Les tracts

Transposition de la directive européenne sur le contrat à durée déterminée

Deux réunions d'un groupe de travail se sont réunis à la Direction Générale de l'Administration et de la Fonction Publique les 1er et 4 mars pour examiner la transposition dans le statut de la fonction publique française une directive européenne datant de 1999 et qui vise à prévenir les abus résultant de l'utilisation de contrats ou de relations de travail à durée déterminée successifs.

Le recours aux agents non titulaires en CDD dans la fonction publique.

Le statut général des fonctionnaires repose sur une règle fondamentale édictée en son titre Ier, selon laquelle les emplois permanents de l'État, des régions, des départements, des communes et de leurs établissements publics à caractère administratif sont normalement pourvus par des fonctionnaires. L'article 3 de la loi n° 83-634 du 13 juillet 1983, qui pose ce principe de base, a toutefois prévu la possibilité d'y déroger et, par conséquent de recourir, pour répondre à certains besoins de l'administration à des agents publics non titulaires.

Les différents cas de recours à des agents non titulaires, prévus par la loi n° 84-16 du 11 janvier 1984, sont les suivants :

L'article 3 énumère des emplois permanents de l'État non soumis au principe de leur occupation par des fonctionnaires. Outre les emplois supérieurs dont la nomination est laissée à la décision du Gouvernement, entrent notamment dans ce cadre :

  • les emplois de certains établissements publics à caractère administratif, qui, en raison de leurs missions, sont inscrits sur une liste fixée par décret en Conseil d'État;
  • les emplois de certaines institutions administratives spécialisées dotées, de par la loi, d'un statut particulier garantissant leur indépendance;
  • les emplois occupés par des ouvriers d'État;
  • les emplois de maître d'internat, surveillant d'externat et assistant d'éducation des établissements d'enseignement. L'exercice des fonctions des maîtres d'internat, surveillants d'externat et assistants d'éducation est limité dans le temps par la réglementation qui leur est applicable. Dans les autres cas, les agents sont normalement recrutés pour une durée indéterminée.

Le dernier alinéa de cet article, précise en outre que les remplacements des fonctionnaires occupant des emplois permanents doivent être assurés par d'autres fonctionnaires dès lors qu'ils correspondent à un besoin prévisible et constant.

L'article 4 permet de recruter des agents contractuels soit lorsqu'il n'existe pas de corps de fonctionnaires susceptibles d'assurer les fonctions correspondantes, soit, pour les emplois du niveau de la catégorie A, et tous les emplois dans les représentations de l'État à l'étranger, lorsque la nature des fonctions ou les besoins des services le justifient. Les contrats ainsi souscrits ne peuvent l'être que pour une durée déterminée qui ne peut excéder trois ans. Ils sont renouvelables par reconduction expresse.

L'article 5 permet, quant à lui, de faire occuper, à titre dérogatoire, des emplois permanents d'enseignants chercheurs, par des personnels non-fonctionnaires recrutés en qualité d'associé ou d'invité.

**Données enregistrées:**
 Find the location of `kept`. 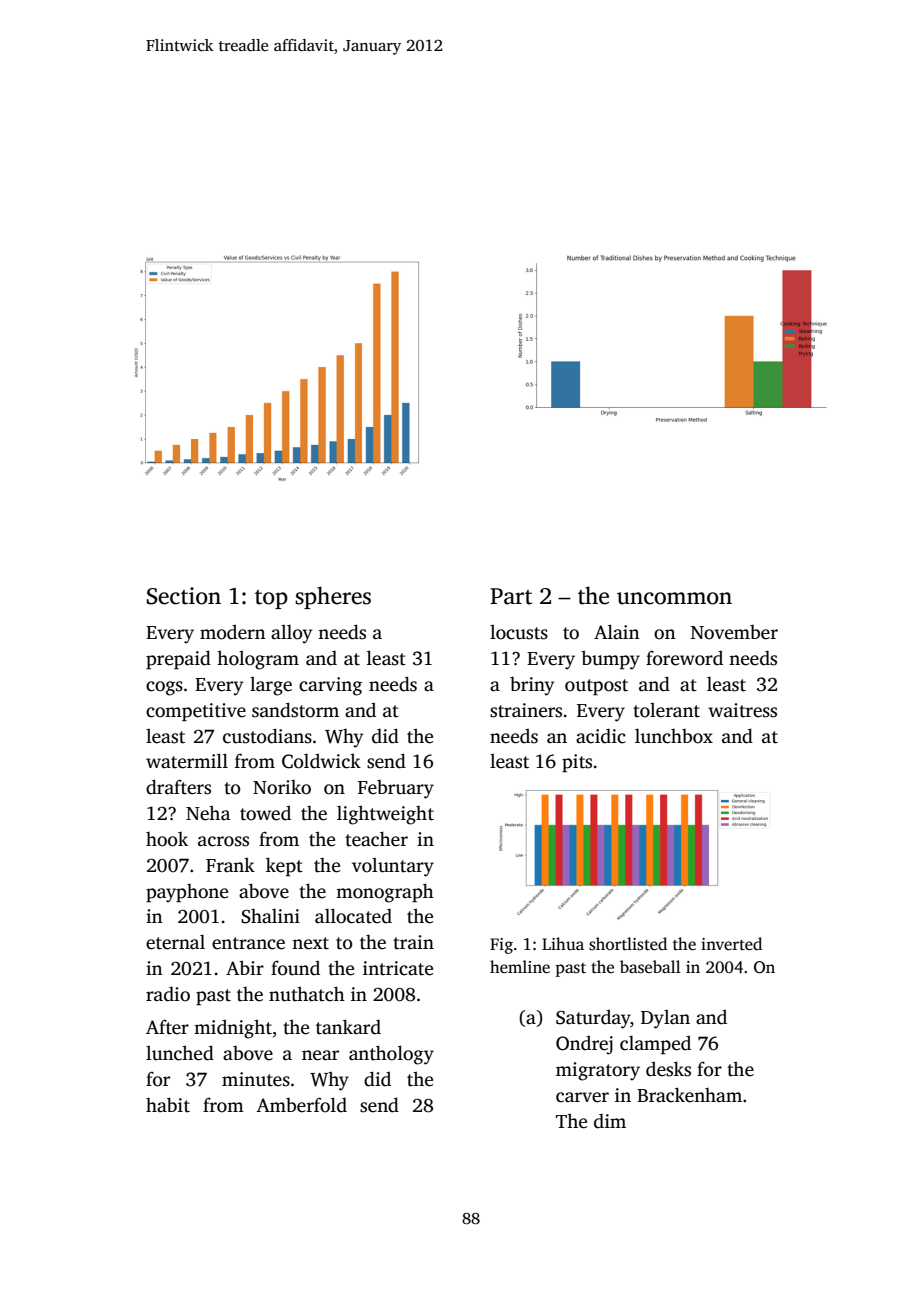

**Liste des tâches:**
[a] Répondez à ces questions d'après le passage cité :
(i) À quelles dates le groupe de travail s'est-il réuni ?
(ii) Quelle durée maximale l'article 4 fixe-t-il pour les contrats qu'il permet ?
(iii) En quelle qualité l'article 5 permet-il de recruter des personnels non-fonctionnaires ?
[b] Restituez tel quel tout le passage cité, depuis « Transposition de la » jusqu'à « la fonction publique. ».

**Réponses par tâche:**
[a]
(i) Les 1er et 4 mars.
(ii) Trois ans.
(iii) En qualité d'associé ou d'invité.

[b]
Transposition de la directive européenne sur le contrat à durée déterminée

Deux réunions d'un groupe de travail se sont réunis à la Direction Générale de l'Administration et de la Fonction Publique les 1er et 4 mars pour examiner la transposition dans le statut de la fonction publique française une directive européenne datant de 1999 et qui vise à prévenir les abus résultant de l'utilisation de contrats ou de relations de travail à durée déterminée successifs.

Le recours aux agents non titulaires en CDD dans la fonction publique.